I built Saunders Professional Development (SPD) in response to that gap.
Across years of working in higher education and professional organizations, I observed a consistent pattern. Development opportunities often focus on early-career skill acquisition or late-career executive leadership. Mid-career professionals, the people carrying much of the operational and institutional load, are left navigating complex transitions largely on their own. They are expected to move from technical expertise to strategic leadership without clear pathways, structured support, or models designed for their reality.
Traditional approaches also tend to emphasize content delivery rather than transformation. Attending sessions or completing modules does not automatically translate into meaningful change in practice. Growth requires reflection, application, feedback, and time. These elements are frequently missing from one-off programs.
SPD was created to address professional growth as an ongoing developmental process instead of a series of isolated events.
My work draws on research in adult learning, organizational development, mentoring, and professional identity formation. These fields consistently show that effective development is contextual, relational, and iterative. People do not grow simply by receiving information. They grow by engaging with challenges that stretch them appropriately while being supported by structures that help them make sense of those experiences.

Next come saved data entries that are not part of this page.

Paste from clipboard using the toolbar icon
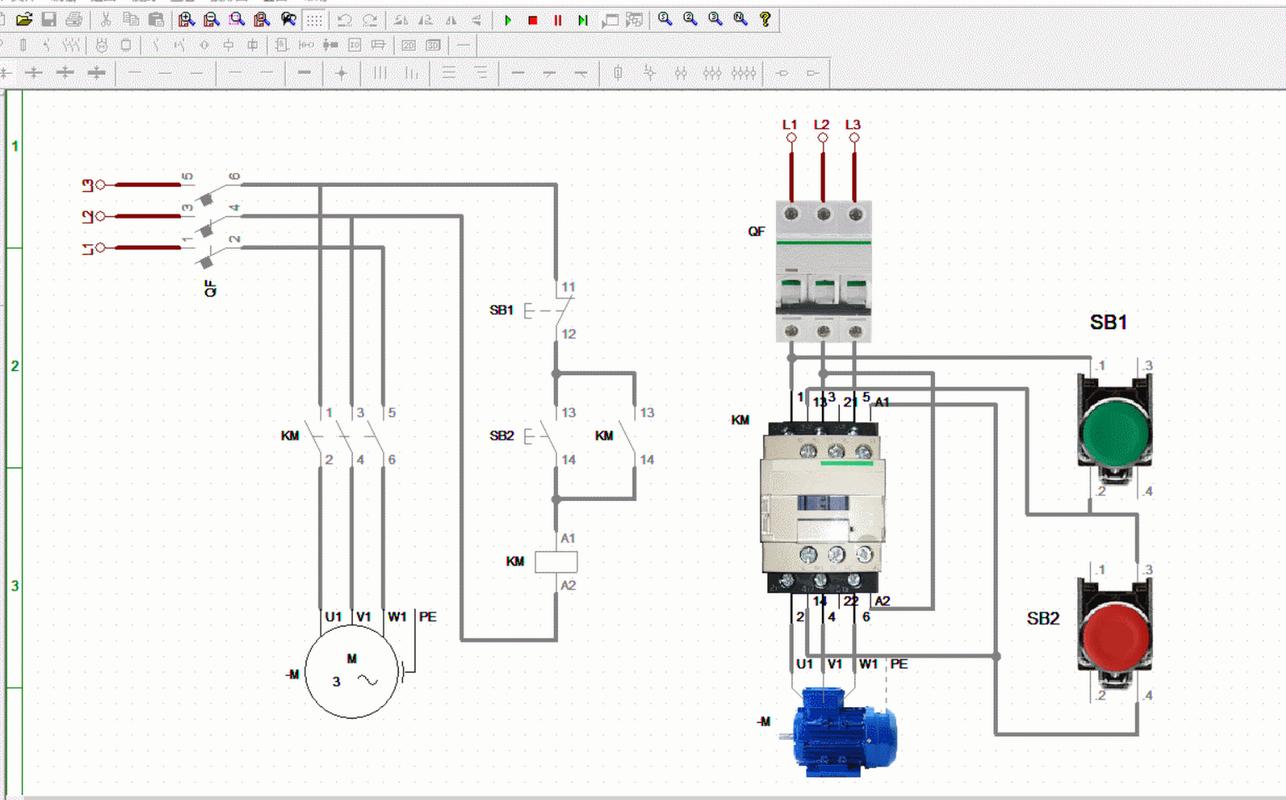Image resolution: width=1286 pixels, height=800 pixels. [x=155, y=20]
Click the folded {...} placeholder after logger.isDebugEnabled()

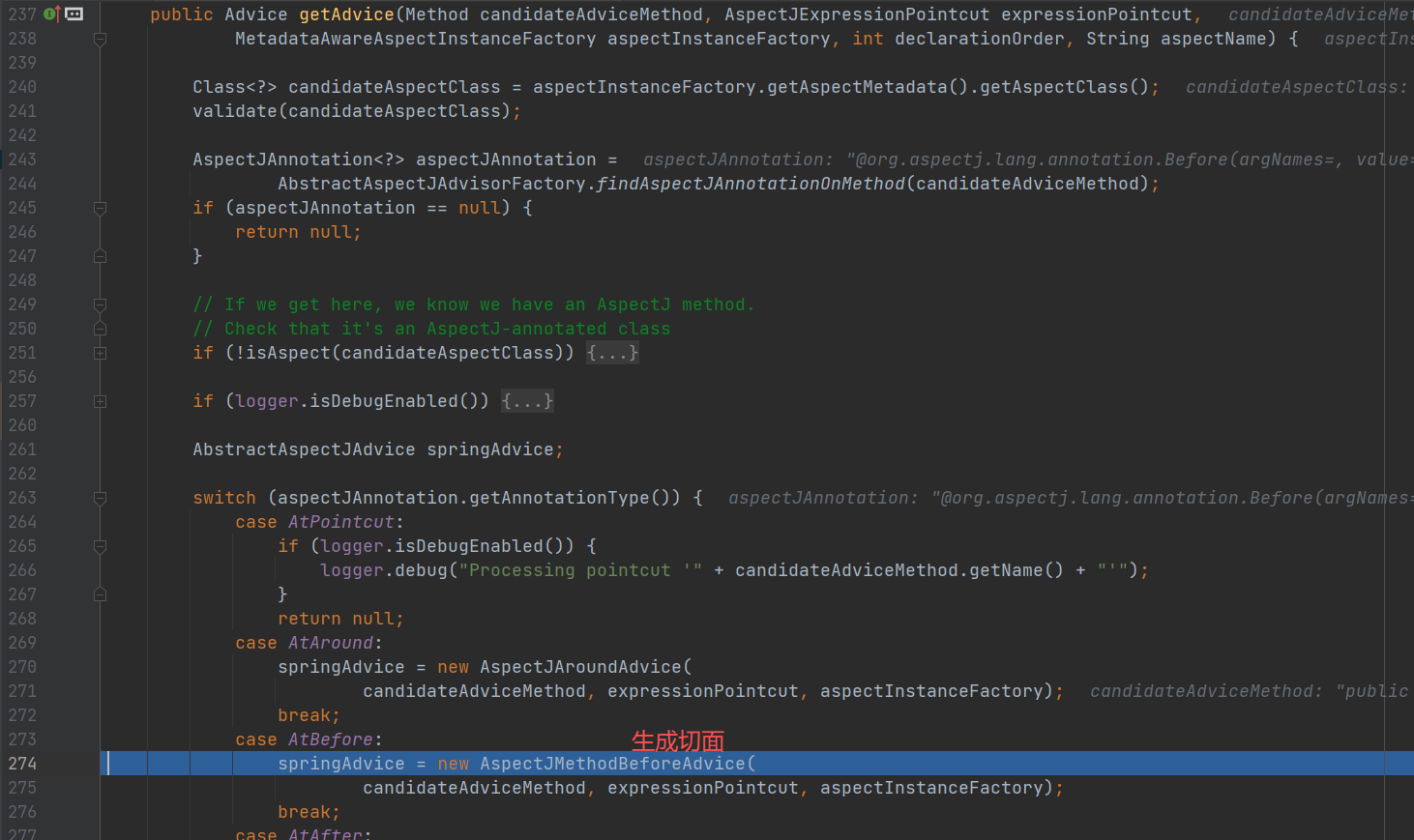pyautogui.click(x=527, y=401)
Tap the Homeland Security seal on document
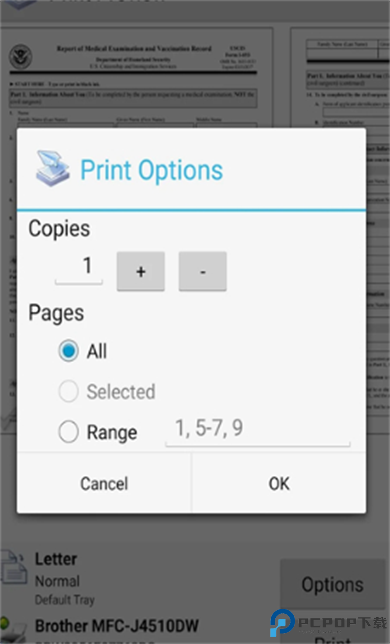 [21, 57]
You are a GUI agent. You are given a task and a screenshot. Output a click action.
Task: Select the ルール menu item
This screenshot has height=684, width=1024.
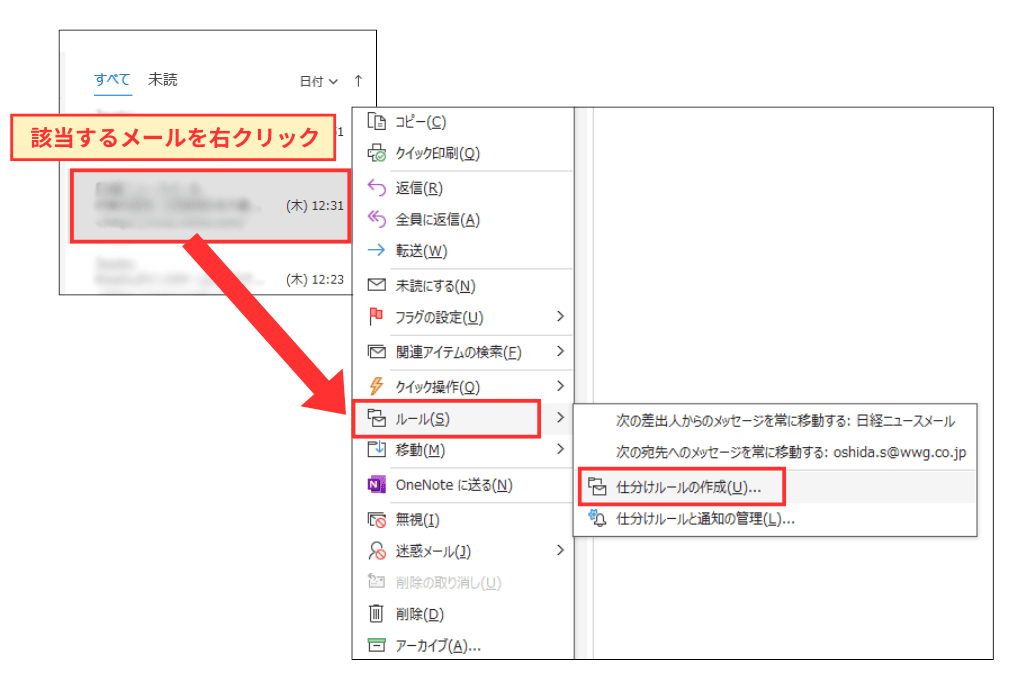(420, 418)
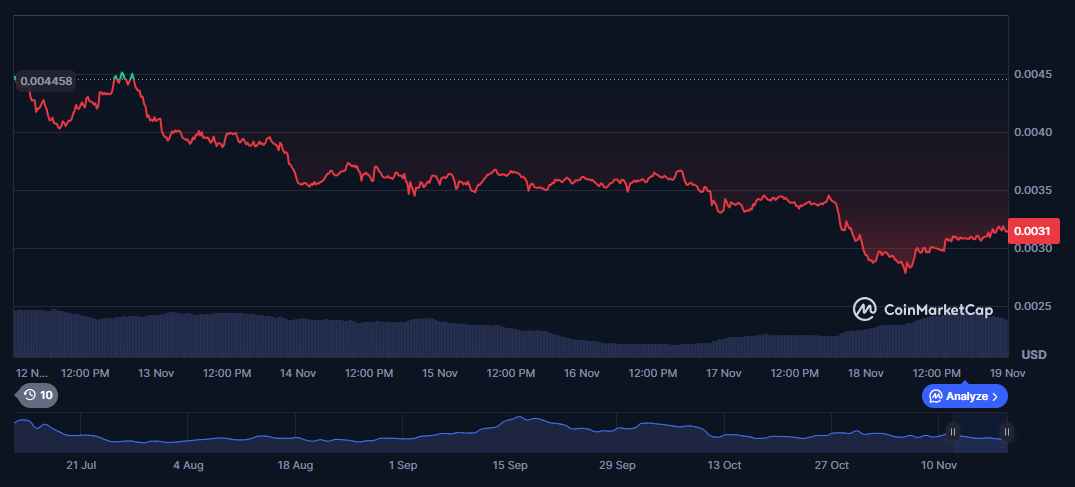
Task: Click the green peak at chart high
Action: pyautogui.click(x=123, y=75)
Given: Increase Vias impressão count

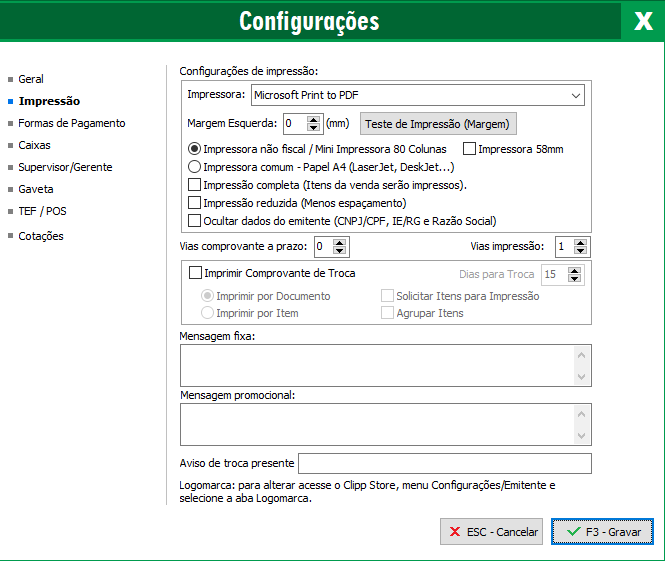Looking at the screenshot, I should [581, 242].
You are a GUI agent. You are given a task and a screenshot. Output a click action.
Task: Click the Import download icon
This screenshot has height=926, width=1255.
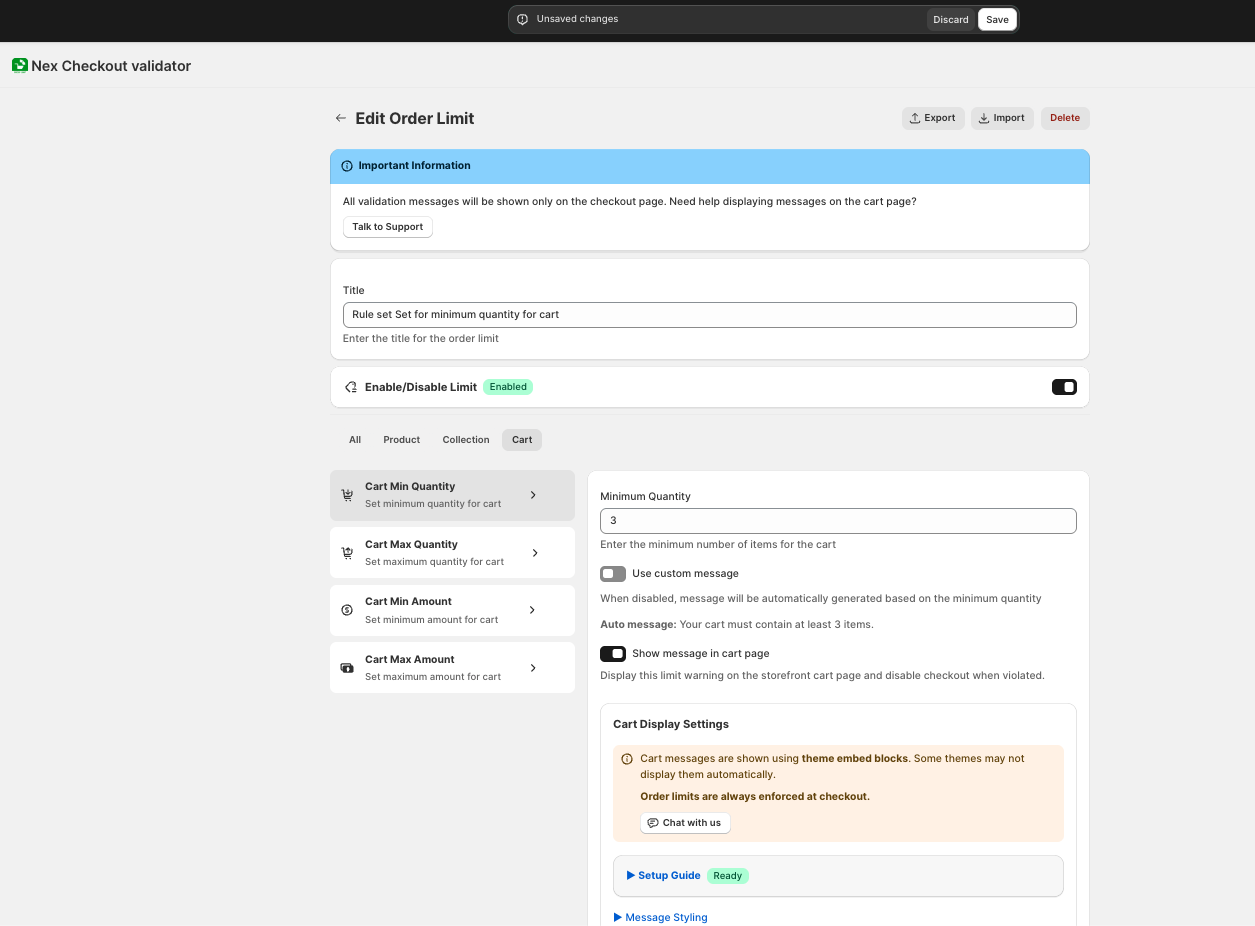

This perspective led to the development of frameworks such as the Zone of Proximal Awareness (ZPA), which guides individuals and organizations in identifying the next meaningful stretch for growth while maintaining psychological safety and professional confidence. Rather than prescribing a single pathway, the approach focuses on awareness, readiness, and alignment between current capacity and future goals.
SPD therefore operates at the intersection of scholarship and practice. The goal is not to produce abstract theory detached from real environments, nor to offer quick-fix tools without conceptual grounding. Instead, the aim is to translate research into actionable models that leaders, mentors, and organizations can adapt to their specific contexts.
Another guiding principle is that professional growth should enhance both effectiveness and well-being. Many high-performing professionals experience increasing pressure, role ambiguity, and decision fatigue as they advance. Sustainable development must address not only skills and competencies but also identity, purpose, and resilience.
The resources, publications, and insights shared through SPD reflect ongoing exploration of these themes. Some materials are formal research outputs, while others are practical tools or early conceptual pieces. Together, they represent an effort to build a more coherent approach to helping people grow across the full arc of their careers.
Ultimately, Saunders Professional Development exists to bridge the persistent gap between what we know about how adults learn and how professional development is typically delivered. By focusing on meaningful growth rather than surface-level training, the goal is to support individuals and organizations in moving from competence to impact.